"Le calendrier politique n’est plus compatible avec l’urgence économique." Dans un communiqué publié jeudi 26 mars, les chambres consulaires, les organisations et les syndicats professionnels du pays tirent la sonnette d’alarme.
Pour appuyer leur message, ils mettent en avant les résultats d’une enquête réalisée entre le 19 et le 25 mars auprès de 776 entreprises, représentant 860 structures et 10 263 salariés, soit 18,9 % de l’emploi privé calédonien.
Premier signal : la visibilité qui se réduit fortement. Selon l’étude, 39 % des entreprises disposent de moins de trois mois de visibilité sur leur activité, et la même proportion indique avoir moins de trois mois de trésorerie pour faire face à leurs charges.
Dans ce contexte, les perspectives à court terme ne sont guère réjouissantes pour les entrepreneurs. 39 % des répondants indiquent que leur priorité pour les six prochains mois est d’assurer la survie de leur entreprise.
90 % des entreprises interrogées partagent un autre constat. Elles estiment qu’il n’y aura pas de relance durable sans solution institutionnelle. Sans visibilité à ce niveau, elles estiment que les investissements, les embauches et les décisions de production sont suspendus. À l’inverse, un cadre stabilisé permettrait de relancer ces dynamiques. Les entreprises déclarent ainsi être prêtes, en cas d’accord clair à engager jusqu’à 52 milliards de francs d’investissement
L’enquête met également en avant les conséquences qu’aurait notamment sur l’emploi la prolongation de l’incertitude. Un quart des entreprises envisagent ainsi de réduire leurs effectifs, tandis qu’un quart pourraient cesser leur activité. Par ailleurs, 17 % évoquent un risque de liquidation et 45 % indiquent qu’elles pourraient reporter ou annuler leurs investissements.
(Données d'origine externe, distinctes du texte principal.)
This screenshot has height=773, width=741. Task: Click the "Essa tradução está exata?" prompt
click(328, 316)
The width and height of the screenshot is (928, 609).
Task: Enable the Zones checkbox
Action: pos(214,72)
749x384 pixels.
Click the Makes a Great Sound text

D’un point de vue plus global, 62 % des répondants déclarent ne pas être confiants dans la capacité de la Nouvelle-Calédonie à rebondir.
Face à ces résultats, les organisations professionnelles appellent donc les parlementaires à "prendre leurs responsabilités". Si aucun accord ne devait être trouvé, elles demandent que la population soit directement consultée sur l’avenir institutionnel du pays. En toile de fond, le communiqué rappelle l’ampleur du choc économique subi depuis mai 2024 : un PIB en chute de 25 %, la destruction de 13 000 à 15 000 emplois et des investissements en chute libre. "Chaque mois d’attente détruit des entreprises, des emplois et des compétences qui ne seront pas recréées", préviennent les signataires.
Reste désormais à guetter l’échéance parlementaire de la semaine prochaine. En cas de rejet du projet de loi constitutionnelle autour de l’accord de Bougival et d’Elysée-Oudinot par l’Assemblée nationale, les entreprises interrogées disent ne percevoir "aucune perspective d’avenir" sans alternative permettant de relancer l’économie.